[Numpy-discussion] Proposal for matrix_rank function in numpy

Tue Dec 15 12:01:53 EST 2009

Hi,

Following on from the occasional discussion on the list, can I propose
a small matrix_rank function for inclusion in numpy/linalg?

I suggest it because it seems rather a basic need for linear algebra,
and it's very small and simple...

I've appended an implementation with some doctests in the hope that it
will be acceptable,

Robert - I hope you don't mind me quoting you in the notes.

Thanks a lot,

Matthew

def matrix_rank(M, tol=None):
    ''' Return rank of matrix using SVD method

    Rank of the array is the number of SVD singular values of the
    array that are greater than `tol`.

    Parameters
    ----------
    M : array-like
        array of <=2 dimensions
    tol : {None, float}
         threshold below which SVD values are considered zero.

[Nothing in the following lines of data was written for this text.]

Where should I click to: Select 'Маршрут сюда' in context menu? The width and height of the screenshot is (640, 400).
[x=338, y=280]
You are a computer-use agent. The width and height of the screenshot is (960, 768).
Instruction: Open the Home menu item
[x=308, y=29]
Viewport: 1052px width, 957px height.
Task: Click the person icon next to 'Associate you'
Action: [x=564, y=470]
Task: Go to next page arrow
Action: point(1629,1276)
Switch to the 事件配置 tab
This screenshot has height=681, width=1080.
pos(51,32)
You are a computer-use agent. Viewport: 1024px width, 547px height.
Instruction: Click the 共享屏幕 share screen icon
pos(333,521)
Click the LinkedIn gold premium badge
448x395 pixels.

If `tol`
         is None, and `S` is an array with singular values for `M`, and
         `eps` is the epsilon value for datatype of `S`, then `tol` set
         to ``S.max() * eps``.

    Examples
    --------
    >>> matrix_rank(np.eye(4)) # Full rank matrix
    4
    >>> matrix_rank(np.c_[np.eye(4),np.eye(4)]) # Rank deficient matrix
    4
    >>> matrix_rank(np.zeros((4,4))) # All zeros - zero rank
    0
    >>> matrix_rank(np.ones((4,))) # 1 dimension - rank 1 unless all 0
    1
    >>> matrix_rank(np.zeros((4,)))
    0
    >>> matrix_rank([1]) # accepts array-like
    1

    Notes
    -----
    Golub and van Loan define "numerical rank deficiency" as using
    tol=eps*S[0] (note that S[0] is the maximum singular value and thus
    the 2-norm of the matrix). There really is not one definition, much
    like there isn't a single definition of the norm of a matrix. For
    example, if your data come from uncertain measurements with
    uncertainties greater than floating point epsilon, choosing a
    tolerance of about the uncertainty is probably a better idea (the
    tolerance may be absolute if the uncertainties are absolute rather
    than relative, even). When floating point roundoff is your concern,
    then "numerical rank deficiency" is a better concept, but exactly
    what the relevant measure of the tolerance is depends on the
    operations you intend to do with your matrix. [RK, numpy mailing
    list]

    References
    ----------
    Matrix Computations by Golub and van Loan
    '''
    M = np.asarray(M)
    if M.ndim > 2:
        raise TypeError('array should have 2 or fewer dimensions')
    if M.ndim < 2:
        return int(not np.all(M==0))
    S = npl.svd(M, compute_uv=False)
    if tol is None:
        tol = S.max() * np.finfo(S.dtype).eps
    return np.sum(S > tol)